» WHAT IS BEING ASKED
Present everything from the line containing "You are a computer-use agent. The image" down to the last of the lines below, both ends included, as a Markdown table with the columns "Row" and "Text". Number the rows and leave out blank lines.

★ ★ ★ ★ ★

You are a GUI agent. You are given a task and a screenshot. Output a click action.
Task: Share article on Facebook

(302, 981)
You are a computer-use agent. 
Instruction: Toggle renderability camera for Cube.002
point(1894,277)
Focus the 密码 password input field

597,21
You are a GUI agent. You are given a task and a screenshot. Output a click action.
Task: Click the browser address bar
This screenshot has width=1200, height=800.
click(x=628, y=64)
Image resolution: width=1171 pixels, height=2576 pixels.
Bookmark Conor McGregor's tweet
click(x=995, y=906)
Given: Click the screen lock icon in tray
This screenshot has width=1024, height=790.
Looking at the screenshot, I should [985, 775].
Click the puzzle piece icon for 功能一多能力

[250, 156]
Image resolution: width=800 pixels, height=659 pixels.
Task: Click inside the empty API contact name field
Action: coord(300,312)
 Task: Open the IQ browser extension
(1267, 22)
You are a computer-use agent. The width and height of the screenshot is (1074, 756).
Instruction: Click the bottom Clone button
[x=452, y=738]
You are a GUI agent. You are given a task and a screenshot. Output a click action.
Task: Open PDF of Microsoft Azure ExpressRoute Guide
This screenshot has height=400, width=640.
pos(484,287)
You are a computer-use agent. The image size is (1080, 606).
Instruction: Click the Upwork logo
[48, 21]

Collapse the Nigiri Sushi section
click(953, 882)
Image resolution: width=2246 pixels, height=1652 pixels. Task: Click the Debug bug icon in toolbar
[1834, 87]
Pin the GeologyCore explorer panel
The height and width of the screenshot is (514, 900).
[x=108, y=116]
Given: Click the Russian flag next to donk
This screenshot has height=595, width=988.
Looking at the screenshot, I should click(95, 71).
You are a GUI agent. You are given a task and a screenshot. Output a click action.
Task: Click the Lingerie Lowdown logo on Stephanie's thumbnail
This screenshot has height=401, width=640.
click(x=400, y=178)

★ ★ ★ ★ ★

» WRITTEN SOLUTION
| Row | Text |
|---|---|
| 1 | You are a computer-use agent. The image size is (1080, 606). |
| 2 | Instruction: Click the Upwork logo |
| 3 | [48, 21] |
| 4 | Collapse the Nigiri Sushi section |
| 5 | click(953, 882) |
| 6 | Image resolution: width=2246 pixels, height=1652 pixels. Task: Click the Debug bug icon in toolbar |
| 7 | [1834, 87] |
| 8 | Pin the GeologyCore explorer panel |
| 9 | The height and width of the screenshot is (514, 900). |
| 10 | [x=108, y=116] |
| 11 | Given: Click the Russian flag next to donk |
| 12 | This screenshot has height=595, width=988. |
| 13 | Looking at the screenshot, I should click(95, 71). |
| 14 | You are a GUI agent. You are given a task and a screenshot. Output a click action. |
| 15 | Task: Click the Lingerie Lowdown logo on Stephanie's thumbnail |
| 16 | This screenshot has height=401, width=640. |
| 17 | click(x=400, y=178) |